After changing leadership and revamping the school’s vision, Dream began an extraordinary turnaround – Office referrals dropped to one to two per week, down from often double digit referrals daily, student enrollment increased, and teacher retention reached a new high. To date, there have been zero out of school suspensions during the 2015-16 school year.
The TEA’s processes associated with schools deemed “Improvement Required” pushed the leadership of Dream to dig deep beyond symptoms of issues, and to seek root causes of the challenges. After months of research, the school leadership looked at the data results longitudinally and learned there were systemic failures, much bigger than any one person or action, as well as clear and specific actions to take to resolve the situation.
Watering the Bamboo
School Leader, Celeste Barretto, once attended a summer math conference where she heard a story of bamboo farming from Greg Bell.
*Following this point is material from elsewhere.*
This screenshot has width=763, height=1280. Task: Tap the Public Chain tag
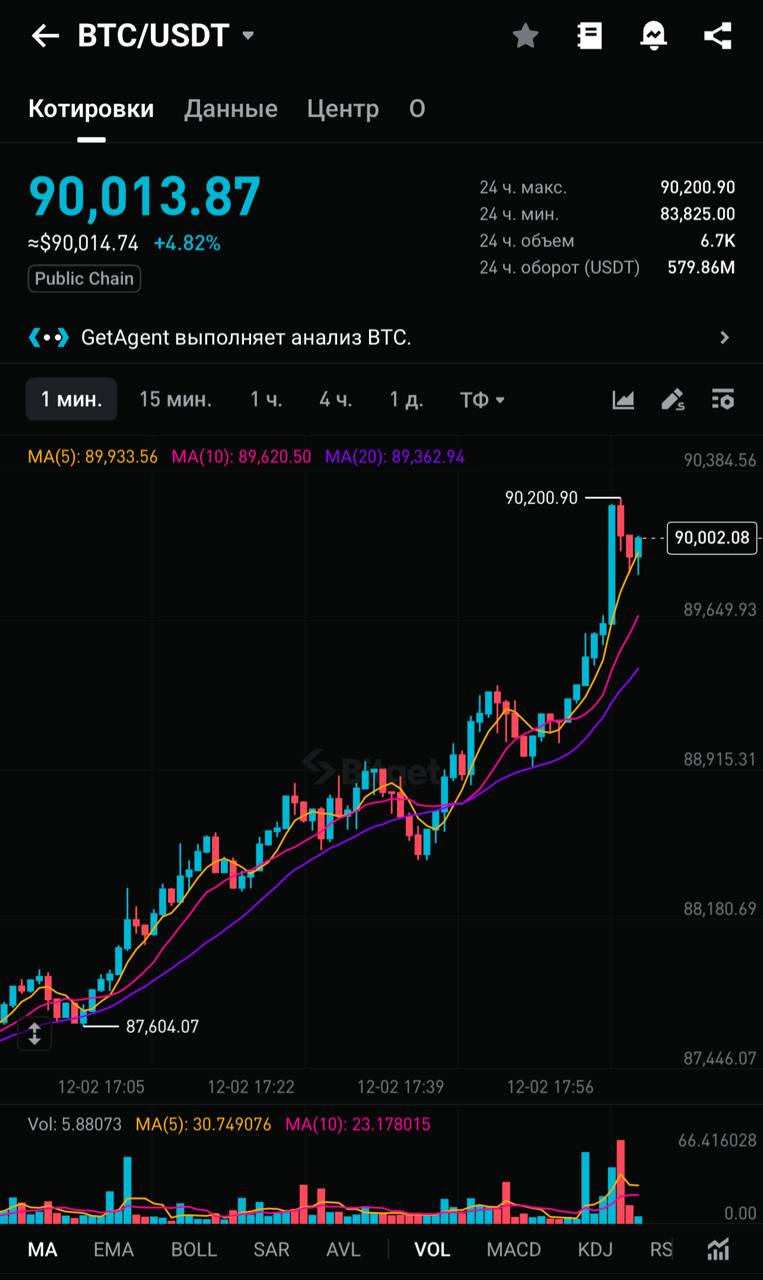click(84, 279)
These farmers must water their bamboo for three years without seeing results, and then during the third year, the bamboo grows 90ft in 60 days. Dream’s team used this metaphor as they pushed faithfully to create change at Dream. Results are never immediate, but the Team & Family knew they were watering bamboo, eventually resulting in change.
Here are three main strategies used by Dream to execute such a powerful school turnaround:
1. Time is important. Dream focused on maximizing student learning time. This means (1) more time for kids who are behind; (2) morning routines are over and instruction starts at 7:45; (3) transitions to lunch or excellence are very short; (4) lesson plans must include a designated number of instructional minutes on phonics, math, etc., for each grade level. Beyond changing the schedule, Dream integrated real-time data into teacher monthly targets and student goals.
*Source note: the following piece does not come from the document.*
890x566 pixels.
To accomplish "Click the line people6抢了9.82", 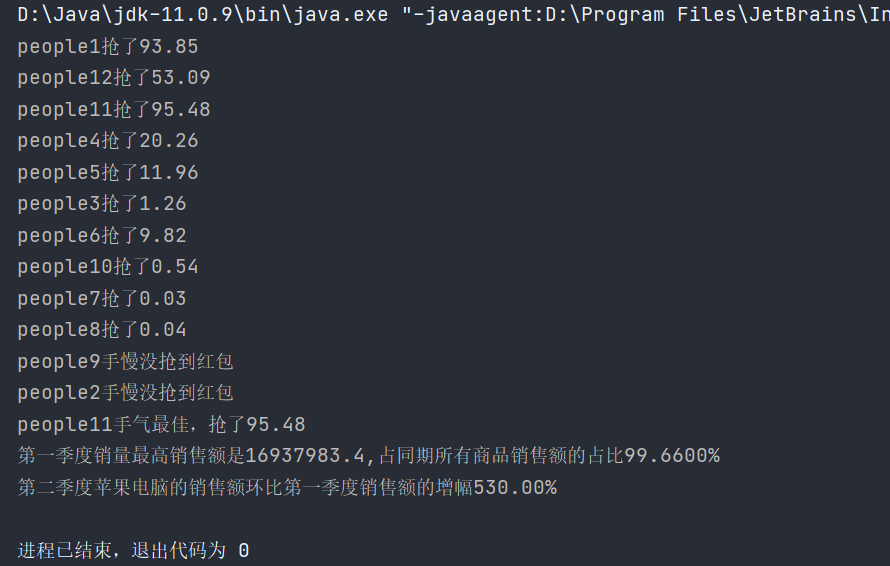I will coord(102,236).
2. Less is more. Reading fluency was the specific skill our kids lacked, so Dream limited the scope and focused on this skill. Kids struggled with getting words off the page. They had low phonemic awareness and low reading fluency. Dream focused on all teachers teaching reading, making sure they were grounded in key concepts to ensure their kids mastered reading fluency. Next year, the school needs to work on rigor and reading comprehension, but in order to address this higher-level skill, they worked on fluency for a whole year first.
3. Student culture is key. The whole first year was rebuilding student culture, creating structures and norms that kids understood. Part of this was having teachers trained on social skills through Project Class, and part of this was having kids earn everything.
Dream’s turnaround is absolutely replicable. The staff wasn’t cleaned out, there is no magic solution. Instead, a school filled with hard-working people, committed to watering the bamboo every day will achieve great things for kids.